In the B-BEEE transaction, Texton Broadbased Empowerment RF (Pty) Ltd. acquired Texton shares funded by a loan from the Public Investment Corporation SOC Limited. Texton agreed to a ‘Put Option’ as security for the BEE vehicle’s loan, subject to various terms and conditions, the most important being the requirement that shareholder approval be obtained for the acquisition of the shares under the ‘Put Option’.

99.99% of shareholders who voted, voted against the share repurchase. Nearly 278 million shares were eligible to vote of which nearly 234 million (76%) of the eligible votes, elected to participate. The shares which did not qualify to vote included treasury shares and those held by the PIC and Texton Broadbased Empowerment RF (Pty) Ltd. About 10% of the eligible votes abstained from voting.

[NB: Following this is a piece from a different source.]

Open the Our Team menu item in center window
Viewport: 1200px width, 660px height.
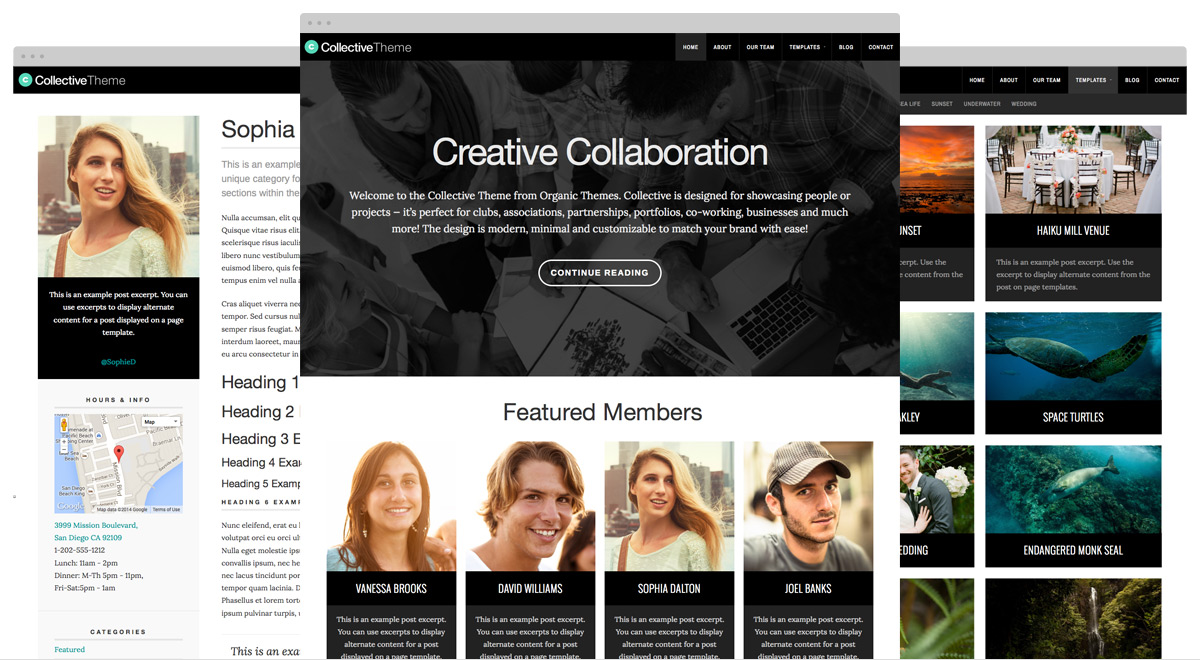tap(760, 47)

The general meeting was called after, first, a loan default occurred when the minimum share cover ratio was breached as Texton’s share price remained lower than the original issue price. In August and September 2018, the PIC gave notice that it was exercising the ‘Put Option’.

The ‘Put Option’ was conditional on receiving the necessary shareholder and regulatory approvals required to repurchase the BEE shares, equaling 13.79% of Texton’s issued ordinary share capital. The ‘Put Option’ repurchase price equated to R12.90 per Texton share which compared to the closing price of Texton shares of R4.10 (on the last practicable date, 20 November 2018) represented a premium of approximately 215% to the market price.

Based on legal advice received from two separate Senior Counsel and after having followed the prescribed legal process in terms of the contract, the shareholders’ ‘no’ vote means that Texton is released from its obligation to repurchase shares in terms of the Put Option.

Marius Muller, CEO of Texton Property Fund, commented:

This matter is the last of a number of legacy issues that has created uncertainty for Texton investors. Given the outcome of this vote, we now look forward to working with all shareholders in order to regain the value that has been lost over the last number of years and to place them in the position that they were initially in. I am confident that together we will be able to accomplish much.